Jarosław Straś
Areas of law and specializations
- New technologies (IT/TMT)
- Cybersecurity
- IT contracts
- GDPR compliance audit
- Personal data
- Proceedings related to security incidents
- International trade agreements
Bio
Specializations
Specialises in commercial law, telecommunications law, data protection and cyber security.
Experience
He has experience in providing corporate services to companies, negotiating investment agreements, conducting due diligence processes and consolidation of business entities, including in the telecommunications and IT sectors.
In his previous practice, he has drafted and negotiated contracts in commercial transactions in the IT sector, as well as advised on the implementation of solutions to the obligations of telecommunications entrepreneurs carried out for defence, state security and public safety and order.

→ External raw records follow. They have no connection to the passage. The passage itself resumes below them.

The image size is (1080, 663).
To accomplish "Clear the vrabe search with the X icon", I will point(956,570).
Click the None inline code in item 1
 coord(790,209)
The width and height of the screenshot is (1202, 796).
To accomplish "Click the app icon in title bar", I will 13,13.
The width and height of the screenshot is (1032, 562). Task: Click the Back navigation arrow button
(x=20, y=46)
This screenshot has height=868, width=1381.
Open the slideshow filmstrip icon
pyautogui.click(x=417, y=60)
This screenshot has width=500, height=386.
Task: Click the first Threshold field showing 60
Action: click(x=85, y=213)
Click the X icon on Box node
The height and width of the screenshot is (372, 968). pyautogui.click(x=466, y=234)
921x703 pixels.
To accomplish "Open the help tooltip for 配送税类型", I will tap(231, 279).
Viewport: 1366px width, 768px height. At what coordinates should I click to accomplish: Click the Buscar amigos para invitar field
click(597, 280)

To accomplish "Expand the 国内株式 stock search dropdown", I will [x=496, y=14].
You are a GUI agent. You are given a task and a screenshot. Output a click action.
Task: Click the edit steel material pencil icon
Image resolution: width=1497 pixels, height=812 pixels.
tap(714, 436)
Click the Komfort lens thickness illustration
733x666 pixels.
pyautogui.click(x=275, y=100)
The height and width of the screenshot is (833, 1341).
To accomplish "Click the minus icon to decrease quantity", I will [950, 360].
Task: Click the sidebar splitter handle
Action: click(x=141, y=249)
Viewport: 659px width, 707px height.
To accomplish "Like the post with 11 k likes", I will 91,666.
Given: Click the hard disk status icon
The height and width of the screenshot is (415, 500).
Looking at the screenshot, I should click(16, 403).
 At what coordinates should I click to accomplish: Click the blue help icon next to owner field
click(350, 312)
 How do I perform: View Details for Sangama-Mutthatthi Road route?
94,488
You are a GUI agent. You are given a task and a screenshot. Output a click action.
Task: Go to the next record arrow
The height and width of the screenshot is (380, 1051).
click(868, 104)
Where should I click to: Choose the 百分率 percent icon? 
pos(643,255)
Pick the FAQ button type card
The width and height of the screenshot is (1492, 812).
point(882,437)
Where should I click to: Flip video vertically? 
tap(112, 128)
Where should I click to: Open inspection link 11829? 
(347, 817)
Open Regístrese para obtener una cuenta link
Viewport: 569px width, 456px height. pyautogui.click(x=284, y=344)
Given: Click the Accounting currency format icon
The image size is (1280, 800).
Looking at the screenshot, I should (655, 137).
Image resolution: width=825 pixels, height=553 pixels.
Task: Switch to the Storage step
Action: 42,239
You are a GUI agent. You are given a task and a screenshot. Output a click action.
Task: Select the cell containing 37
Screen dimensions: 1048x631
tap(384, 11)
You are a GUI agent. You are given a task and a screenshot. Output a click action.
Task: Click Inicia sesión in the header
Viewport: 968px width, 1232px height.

He has advised during control proceedings conducted by the President of the Office of Electronic Communications. He has experience in the implementation of EU-funded projects concerning the construction of telecommunications infrastructure, including ongoing legal proceedings.
He has experience in conducting personal data protection audits, implementing personal data protection in the telecommunications sector, investigating potential incidents and violations of data subjects’ rights. He has also advised in the area of negotiation of personal data processing entrustment agreements.
In the area of information security and cyber-security issues, he has implemented solutions comprising information security management systems under the ISO 27001 standard, advised entities designated as key service operators, and participated in activities of conducting security audits of information systems (IT security), including in regulated sectors (banking, insurance). Drafts and negotiates contracts for security audits and penetration tests.
Author of publications on IT and telecommunications law. Speaker at conferences and trainer in the field of telecommunications secrecy protection, telecommunications data retention, and cyber security (national cyber security system, NIS and NIS2 Directives).
Education
An attorney-at-law registered with the Katowice Bar Association since 2019. A graduate of the Faculty of Law and Administration at the University of Silesia in Katowice. A graduate of the following postgraduate programmes:
- Personal Data Protection in Administration and Business at the WSB University in Dąbrowa Górnicza;
- in Compliance at the Warsaw School of Economics.
Publications
“Telecommunications in a new light”, Jarosław Straś, Mikołaj Prochownik, Rzeczpospolita, 22 October 2024
“UODO President critical of authorities’ access to telecommunications data”, Jarosław Straś, Rzeczpospolita, 4 November 2025
Certifications
In recent years, Jarosław has obtained the following certifications, which highlight his experience and skills:
Certificate of Internal Auditor of the Information Security Management System according to PN-EN ISO 27001:2023 – confirms competence in planning, conducting and documenting internal audits within the Information Security Management System (ISMS), including for the purposes of information protection, cybersecurity and risk management.